(Excerpted text)
California DMV: You Can’t Put “69” on Your License Plate, Jeez
There are literally an infinite number of numbers, but everybody knows that only one of them is nice. However, the California DMV needs to remind motorists that they can’t have 69, the sex number, on their license plates, no matter how much they might want to.
“The number ‘69’ is reserved only for 1969 year model vehicles that the license plates will be placed upon,” a line on the California DMV’s website explains. The warning is literally the second sentence of a lengthy list of rules and important information drivers need to know before they order a personalized license plate.
“So the California DMV basically has ‘Stop trying to put 69 on your license plate’ at the top of the vanity plate page,” wrote Twitter user @purrgesterone, who pointed out the very prominent warning on Tuesday. Given how high-up the rule prohibiting “69” is on the website, it certainly seems like an extremely common problem for the DMV.
(End Excerpted text)
(Dataset)
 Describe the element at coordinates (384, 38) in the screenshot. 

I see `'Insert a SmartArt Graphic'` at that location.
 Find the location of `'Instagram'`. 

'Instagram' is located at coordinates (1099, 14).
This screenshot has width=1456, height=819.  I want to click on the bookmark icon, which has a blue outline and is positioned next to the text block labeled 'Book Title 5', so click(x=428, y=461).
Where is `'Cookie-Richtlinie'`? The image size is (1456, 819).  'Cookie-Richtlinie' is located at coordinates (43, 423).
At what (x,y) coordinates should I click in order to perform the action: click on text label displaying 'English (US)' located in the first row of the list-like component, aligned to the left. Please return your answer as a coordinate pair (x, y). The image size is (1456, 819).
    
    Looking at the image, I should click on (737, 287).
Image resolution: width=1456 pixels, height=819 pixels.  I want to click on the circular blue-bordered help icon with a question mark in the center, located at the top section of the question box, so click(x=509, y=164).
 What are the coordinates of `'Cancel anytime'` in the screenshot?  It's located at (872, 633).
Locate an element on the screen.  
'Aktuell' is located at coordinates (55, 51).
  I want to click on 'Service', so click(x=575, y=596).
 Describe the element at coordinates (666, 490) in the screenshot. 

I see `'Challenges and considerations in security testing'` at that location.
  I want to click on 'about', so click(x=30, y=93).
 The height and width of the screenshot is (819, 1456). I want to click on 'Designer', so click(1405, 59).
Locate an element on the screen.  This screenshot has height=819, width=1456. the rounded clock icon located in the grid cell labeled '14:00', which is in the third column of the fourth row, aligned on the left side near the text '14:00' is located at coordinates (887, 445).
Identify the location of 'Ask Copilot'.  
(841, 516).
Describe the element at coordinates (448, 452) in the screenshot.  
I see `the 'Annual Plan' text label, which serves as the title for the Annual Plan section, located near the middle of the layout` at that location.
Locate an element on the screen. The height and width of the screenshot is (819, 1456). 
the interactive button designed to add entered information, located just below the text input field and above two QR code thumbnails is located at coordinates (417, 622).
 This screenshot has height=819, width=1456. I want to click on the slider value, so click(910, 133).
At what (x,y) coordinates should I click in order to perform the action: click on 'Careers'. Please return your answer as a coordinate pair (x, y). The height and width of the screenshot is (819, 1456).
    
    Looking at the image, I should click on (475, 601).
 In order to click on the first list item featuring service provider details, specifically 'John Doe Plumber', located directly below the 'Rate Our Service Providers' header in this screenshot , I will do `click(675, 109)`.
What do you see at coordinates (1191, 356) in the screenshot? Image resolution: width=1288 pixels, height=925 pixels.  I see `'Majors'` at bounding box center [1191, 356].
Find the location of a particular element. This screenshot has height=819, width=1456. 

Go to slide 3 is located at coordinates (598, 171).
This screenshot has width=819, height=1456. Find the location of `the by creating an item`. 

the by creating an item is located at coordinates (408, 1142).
(End Dataset)
▶ Exercise instructions
A - Reproduce word for word the passage of the article above on California's "69" license plate rule, between "California DMV: You" and "personalized license plate.", inclusive.
B - According to the article on California's "69" license plate rule, which vehicles are allowed to have "69" on their plates?

▶ Responses to the tasks
A -
California DMV: You Can’t Put “69” on Your License Plate, Jeez
There are literally an infinite number of numbers, but everybody knows that only one of them is nice. However, the California DMV needs to remind motorists that they can’t have 69, the sex number, on their license plates, no matter how much they might want to.
“The number ‘69’ is reserved only for 1969 year model vehicles that the license plates will be placed upon,” a line on the California DMV’s website explains. The warning is literally the second sentence of a lengthy list of rules and important information drivers need to know before they order a personalized license plate.

B - Only 1969 year model vehicles that the license plates will be placed upon.